__Page__.
----------

The House of Culture

The colonization of Caxias do Sul took place amid great sacrifices and material deprivation in a still-wild environment. With scarce government assistance, those who did not work hard faced starvation. Despite the effort, many went hungry in the challenging early days. In this adverse context, there was little time for the settlers to dedicate to cultural activities beyond their folkloric aspects, with the most prominent being religious festivals, those related to agricultural production, and domestic entertainment such as lace-making, games, and songs. Despite their diverse origins and distinct cultures, mutual support in times of hardship was crucial, creating a strong network of cooperation that formed the foundation for the rapid flourishing of a prosperous new city, which became the hub for the circulation of surplus production from surrounding family colonies. The settlers were also united by ties of religion, kinship, and ancestry, forming communities with a conservative and traditional profile in a cultural universe that was essentially pragmatic and functional but dominated, as João Carlos Tedesco described, by the "ethos" of the settler, the immigrant—foreigners uprooted from their origins but still poorly integrated into the culture of their new country. The immigrants formed a kind of cultural enclave in the region.

In the urban core, as initial difficulties were overcome and the community rapidly prospered, it became possible to invest in more refined forms of art. Soon, the production of notable painters, religious sculptors, decorators, and photographers flourished. By the early 20th century, the city center was populated with decorated multi-story buildings, mansions, and imposing structures such as the Cathedral, the Episcopal Palace, the Central Cinema Theater, the Clube Juvenil, and various bank headquarters. Elite clubs were formed, operettas were appreciated, and the public became enthusiastic about cinema. Moreover, buoyed by their own prosperity and influenced by the fascism of Mussolini, who publicly praised them, the immigrants and their first generation of descendants developed considerable pride. Under the nationalist policies of the Vargas Era, this ethnic pride and cultural enclave were dissolved through significant government violence and repression. Social reconciliation occurred only in the 1950s, but this forced integration led to the loss of many traditions and valuable community values.

The situation today is quite different. Caxias do Sul has opened up to cosmopolitan culture and cultivates the arts in various forms. The municipal government directly maintains or supports a wide range of departments, programs, groups, and cultural institutions, including the Percy Vargas de Abreu e Lima Cultural Center, which encompasses the Municipal Theater, the Public Library, and the Municipal Art Gallery, the Henrique Ordovás Filho Cultural Center, theater, dance, music, and literature units, and the Department of Popular Art and Culture, while also promoting various community centers. The city government also supports culture through the Culture Incentive Law (Fundoprocultura) and annually awards several prizes and trophies in various cultural fields. In 2006, 650,000 reais were spent by the public sector on culture. In 2008, the city was named the Brazilian Capital of Culture.

----------

A data block:
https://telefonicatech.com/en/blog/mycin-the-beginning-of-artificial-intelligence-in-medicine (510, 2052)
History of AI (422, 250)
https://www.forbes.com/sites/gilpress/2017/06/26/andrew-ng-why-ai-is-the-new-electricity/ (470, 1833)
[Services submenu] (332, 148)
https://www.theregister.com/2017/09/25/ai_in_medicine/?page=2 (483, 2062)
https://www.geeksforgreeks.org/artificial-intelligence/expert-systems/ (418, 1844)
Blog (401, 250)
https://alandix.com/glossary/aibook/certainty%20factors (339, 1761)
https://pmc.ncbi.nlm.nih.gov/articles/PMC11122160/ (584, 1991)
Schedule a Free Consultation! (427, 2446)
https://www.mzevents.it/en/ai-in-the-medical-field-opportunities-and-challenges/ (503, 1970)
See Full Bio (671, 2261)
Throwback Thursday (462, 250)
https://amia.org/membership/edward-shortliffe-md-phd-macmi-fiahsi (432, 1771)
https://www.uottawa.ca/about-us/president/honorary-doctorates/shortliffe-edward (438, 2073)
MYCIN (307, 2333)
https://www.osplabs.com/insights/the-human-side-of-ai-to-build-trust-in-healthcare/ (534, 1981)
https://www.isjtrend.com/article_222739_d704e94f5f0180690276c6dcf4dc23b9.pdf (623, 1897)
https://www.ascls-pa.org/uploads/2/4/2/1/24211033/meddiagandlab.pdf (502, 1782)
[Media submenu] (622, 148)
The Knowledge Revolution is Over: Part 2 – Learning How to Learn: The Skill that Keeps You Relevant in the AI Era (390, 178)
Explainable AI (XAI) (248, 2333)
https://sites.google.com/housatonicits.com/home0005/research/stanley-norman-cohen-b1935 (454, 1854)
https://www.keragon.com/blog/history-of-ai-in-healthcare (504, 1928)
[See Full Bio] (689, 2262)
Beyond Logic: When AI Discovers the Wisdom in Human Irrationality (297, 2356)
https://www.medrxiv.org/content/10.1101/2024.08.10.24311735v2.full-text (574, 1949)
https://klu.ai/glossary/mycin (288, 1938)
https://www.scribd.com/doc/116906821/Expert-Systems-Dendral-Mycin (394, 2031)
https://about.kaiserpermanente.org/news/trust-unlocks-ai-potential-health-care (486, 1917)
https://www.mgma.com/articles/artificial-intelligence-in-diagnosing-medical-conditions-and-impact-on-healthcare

----------

__Exercise 1__. According to the Caxias do Sul passage, how much did the public sector spend on culture in 2006?
__Exercise 2__. Reproduce word for word the part of the Caxias do Sul passage starting with "The situation today" and going on through "Capital of Culture.".
These rows have no connection to the Caxias do Sul passage.

__Task solution 1__. 650,000 reais.

__Task solution 2__.
The situation today is quite different. Caxias do Sul has opened up to cosmopolitan culture and cultivates the arts in various forms. The municipal government directly maintains or supports a wide range of departments, programs, groups, and cultural institutions, including the Percy Vargas de Abreu e Lima Cultural Center, which encompasses the Municipal Theater, the Public Library, and the Municipal Art Gallery, the Henrique Ordovás Filho Cultural Center, theater, dance, music, and literature units, and the Department of Popular Art and Culture, while also promoting various community centers. The city government also supports culture through the Culture Incentive Law (Fundoprocultura) and annually awards several prizes and trophies in various cultural fields. In 2006, 650,000 reais were spent by the public sector on culture. In 2008, the city was named the Brazilian Capital of Culture.